§ **AIM OF THE TASK**
A faithful copy of all the data below, please; leave no line out.

[Pixel coordinate grounding data]
◆ ◆ ◆ ◆

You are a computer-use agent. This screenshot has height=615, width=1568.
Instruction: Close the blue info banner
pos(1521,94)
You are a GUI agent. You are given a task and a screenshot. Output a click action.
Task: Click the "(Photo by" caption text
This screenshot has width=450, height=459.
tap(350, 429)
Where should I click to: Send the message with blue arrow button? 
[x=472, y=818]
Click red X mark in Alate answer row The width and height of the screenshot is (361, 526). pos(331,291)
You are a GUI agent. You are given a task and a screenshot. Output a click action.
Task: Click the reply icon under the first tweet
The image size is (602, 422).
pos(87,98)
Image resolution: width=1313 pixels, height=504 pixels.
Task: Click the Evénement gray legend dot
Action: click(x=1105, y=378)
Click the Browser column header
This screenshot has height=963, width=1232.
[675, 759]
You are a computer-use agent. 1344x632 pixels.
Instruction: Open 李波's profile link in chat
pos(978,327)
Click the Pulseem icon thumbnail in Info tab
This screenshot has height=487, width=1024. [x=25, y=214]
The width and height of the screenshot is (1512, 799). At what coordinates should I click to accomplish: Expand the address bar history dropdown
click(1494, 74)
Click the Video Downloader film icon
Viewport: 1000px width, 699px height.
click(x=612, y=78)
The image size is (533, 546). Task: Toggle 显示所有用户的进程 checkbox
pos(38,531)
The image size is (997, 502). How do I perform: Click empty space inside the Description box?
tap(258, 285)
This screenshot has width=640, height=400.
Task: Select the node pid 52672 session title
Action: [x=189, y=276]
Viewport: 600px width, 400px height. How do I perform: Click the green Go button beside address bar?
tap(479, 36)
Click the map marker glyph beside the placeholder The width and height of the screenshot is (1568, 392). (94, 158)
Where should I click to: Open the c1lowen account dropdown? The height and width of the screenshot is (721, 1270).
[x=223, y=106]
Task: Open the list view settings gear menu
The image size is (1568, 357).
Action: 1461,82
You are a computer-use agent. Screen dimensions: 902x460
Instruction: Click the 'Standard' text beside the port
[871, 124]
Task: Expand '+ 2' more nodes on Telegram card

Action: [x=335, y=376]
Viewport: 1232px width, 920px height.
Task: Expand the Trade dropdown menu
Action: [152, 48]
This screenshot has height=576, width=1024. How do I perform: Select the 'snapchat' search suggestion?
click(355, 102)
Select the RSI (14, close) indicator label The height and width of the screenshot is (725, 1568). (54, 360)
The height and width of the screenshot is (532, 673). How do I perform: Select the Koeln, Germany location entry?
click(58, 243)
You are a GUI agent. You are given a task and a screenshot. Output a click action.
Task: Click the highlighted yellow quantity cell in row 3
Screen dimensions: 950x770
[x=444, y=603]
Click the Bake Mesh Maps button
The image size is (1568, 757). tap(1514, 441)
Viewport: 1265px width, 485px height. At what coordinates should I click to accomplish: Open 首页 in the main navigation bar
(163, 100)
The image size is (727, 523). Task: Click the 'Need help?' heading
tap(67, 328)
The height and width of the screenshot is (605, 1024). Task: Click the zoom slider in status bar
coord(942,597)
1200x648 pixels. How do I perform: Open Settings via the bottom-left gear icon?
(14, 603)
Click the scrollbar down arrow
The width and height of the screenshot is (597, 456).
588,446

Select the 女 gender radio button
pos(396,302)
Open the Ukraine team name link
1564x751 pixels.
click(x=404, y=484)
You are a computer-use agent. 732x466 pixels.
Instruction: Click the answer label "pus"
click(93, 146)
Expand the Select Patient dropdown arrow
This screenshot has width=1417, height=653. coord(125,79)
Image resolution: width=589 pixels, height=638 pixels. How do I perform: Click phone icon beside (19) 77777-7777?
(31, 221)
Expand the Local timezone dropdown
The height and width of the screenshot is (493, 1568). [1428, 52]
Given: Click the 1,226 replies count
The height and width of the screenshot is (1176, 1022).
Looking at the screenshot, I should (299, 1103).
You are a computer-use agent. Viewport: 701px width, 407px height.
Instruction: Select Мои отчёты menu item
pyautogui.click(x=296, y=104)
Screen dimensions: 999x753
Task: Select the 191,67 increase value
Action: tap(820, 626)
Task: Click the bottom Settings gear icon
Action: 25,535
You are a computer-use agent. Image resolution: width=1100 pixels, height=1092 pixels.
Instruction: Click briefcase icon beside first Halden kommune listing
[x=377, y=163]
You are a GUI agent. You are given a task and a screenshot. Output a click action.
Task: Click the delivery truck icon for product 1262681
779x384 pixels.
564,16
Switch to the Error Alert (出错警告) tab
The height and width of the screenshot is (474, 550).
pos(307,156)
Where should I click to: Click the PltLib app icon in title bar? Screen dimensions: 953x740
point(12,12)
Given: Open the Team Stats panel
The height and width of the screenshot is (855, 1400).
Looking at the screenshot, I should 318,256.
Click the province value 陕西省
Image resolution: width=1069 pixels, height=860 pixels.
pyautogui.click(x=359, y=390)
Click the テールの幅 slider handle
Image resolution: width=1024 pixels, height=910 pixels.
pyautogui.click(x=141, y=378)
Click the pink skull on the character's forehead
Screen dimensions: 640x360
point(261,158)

◆ ◆ ◆ ◆

§ **OUTPUT OF THE EXERCISE**
You are a computer-use agent. This screenshot has height=615, width=1568.
Instruction: Close the blue info banner
pos(1521,94)
You are a GUI agent. You are given a task and a screenshot. Output a click action.
Task: Click the "(Photo by" caption text
This screenshot has width=450, height=459.
tap(350, 429)
Where should I click to: Send the message with blue arrow button? 
[x=472, y=818]
Click red X mark in Alate answer row The width and height of the screenshot is (361, 526). pos(331,291)
You are a GUI agent. You are given a task and a screenshot. Output a click action.
Task: Click the reply icon under the first tweet
The image size is (602, 422).
pos(87,98)
Image resolution: width=1313 pixels, height=504 pixels.
Task: Click the Evénement gray legend dot
Action: click(x=1105, y=378)
Click the Browser column header
This screenshot has height=963, width=1232.
[675, 759]
You are a computer-use agent. 1344x632 pixels.
Instruction: Open 李波's profile link in chat
pos(978,327)
Click the Pulseem icon thumbnail in Info tab
This screenshot has height=487, width=1024. [x=25, y=214]
The width and height of the screenshot is (1512, 799). At what coordinates should I click to accomplish: Expand the address bar history dropdown
click(1494, 74)
Click the Video Downloader film icon
Viewport: 1000px width, 699px height.
click(x=612, y=78)
The image size is (533, 546). Task: Toggle 显示所有用户的进程 checkbox
pos(38,531)
The image size is (997, 502). How do I perform: Click empty space inside the Description box?
tap(258, 285)
This screenshot has width=640, height=400.
Task: Select the node pid 52672 session title
Action: [x=189, y=276]
Viewport: 600px width, 400px height. How do I perform: Click the green Go button beside address bar?
tap(479, 36)
Click the map marker glyph beside the placeholder The width and height of the screenshot is (1568, 392). (94, 158)
Where should I click to: Open the c1lowen account dropdown? The height and width of the screenshot is (721, 1270).
[x=223, y=106]
Task: Open the list view settings gear menu
The image size is (1568, 357).
Action: 1461,82
You are a computer-use agent. Screen dimensions: 902x460
Instruction: Click the 'Standard' text beside the port
[871, 124]
Task: Expand '+ 2' more nodes on Telegram card

Action: [x=335, y=376]
Viewport: 1232px width, 920px height.
Task: Expand the Trade dropdown menu
Action: [152, 48]
This screenshot has height=576, width=1024. How do I perform: Select the 'snapchat' search suggestion?
click(355, 102)
Select the RSI (14, close) indicator label The height and width of the screenshot is (725, 1568). (54, 360)
The height and width of the screenshot is (532, 673). How do I perform: Select the Koeln, Germany location entry?
click(58, 243)
You are a GUI agent. You are given a task and a screenshot. Output a click action.
Task: Click the highlighted yellow quantity cell in row 3
Screen dimensions: 950x770
[x=444, y=603]
Click the Bake Mesh Maps button
The image size is (1568, 757). tap(1514, 441)
Viewport: 1265px width, 485px height. At what coordinates should I click to accomplish: Open 首页 in the main navigation bar
(163, 100)
The image size is (727, 523). Task: Click the 'Need help?' heading
tap(67, 328)
The height and width of the screenshot is (605, 1024). Task: Click the zoom slider in status bar
coord(942,597)
1200x648 pixels. How do I perform: Open Settings via the bottom-left gear icon?
(14, 603)
Click the scrollbar down arrow
The width and height of the screenshot is (597, 456).
588,446

Select the 女 gender radio button
pos(396,302)
Open the Ukraine team name link
1564x751 pixels.
click(x=404, y=484)
You are a computer-use agent. 732x466 pixels.
Instruction: Click the answer label "pus"
click(93, 146)
Expand the Select Patient dropdown arrow
This screenshot has width=1417, height=653. coord(125,79)
Image resolution: width=589 pixels, height=638 pixels. How do I perform: Click phone icon beside (19) 77777-7777?
(31, 221)
Expand the Local timezone dropdown
The height and width of the screenshot is (493, 1568). [1428, 52]
Given: Click the 1,226 replies count
The height and width of the screenshot is (1176, 1022).
Looking at the screenshot, I should (299, 1103).
You are a computer-use agent. Viewport: 701px width, 407px height.
Instruction: Select Мои отчёты menu item
pyautogui.click(x=296, y=104)
Screen dimensions: 999x753
Task: Select the 191,67 increase value
Action: tap(820, 626)
Task: Click the bottom Settings gear icon
Action: 25,535
You are a computer-use agent. Image resolution: width=1100 pixels, height=1092 pixels.
Instruction: Click briefcase icon beside first Halden kommune listing
[x=377, y=163]
You are a GUI agent. You are given a task and a screenshot. Output a click action.
Task: Click the delivery truck icon for product 1262681
779x384 pixels.
564,16
Switch to the Error Alert (出错警告) tab
The height and width of the screenshot is (474, 550).
pos(307,156)
Where should I click to: Click the PltLib app icon in title bar? Screen dimensions: 953x740
point(12,12)
Given: Open the Team Stats panel
The height and width of the screenshot is (855, 1400).
Looking at the screenshot, I should 318,256.
Click the province value 陕西省
Image resolution: width=1069 pixels, height=860 pixels.
pyautogui.click(x=359, y=390)
Click the テールの幅 slider handle
Image resolution: width=1024 pixels, height=910 pixels.
pyautogui.click(x=141, y=378)
Click the pink skull on the character's forehead
Screen dimensions: 640x360
point(261,158)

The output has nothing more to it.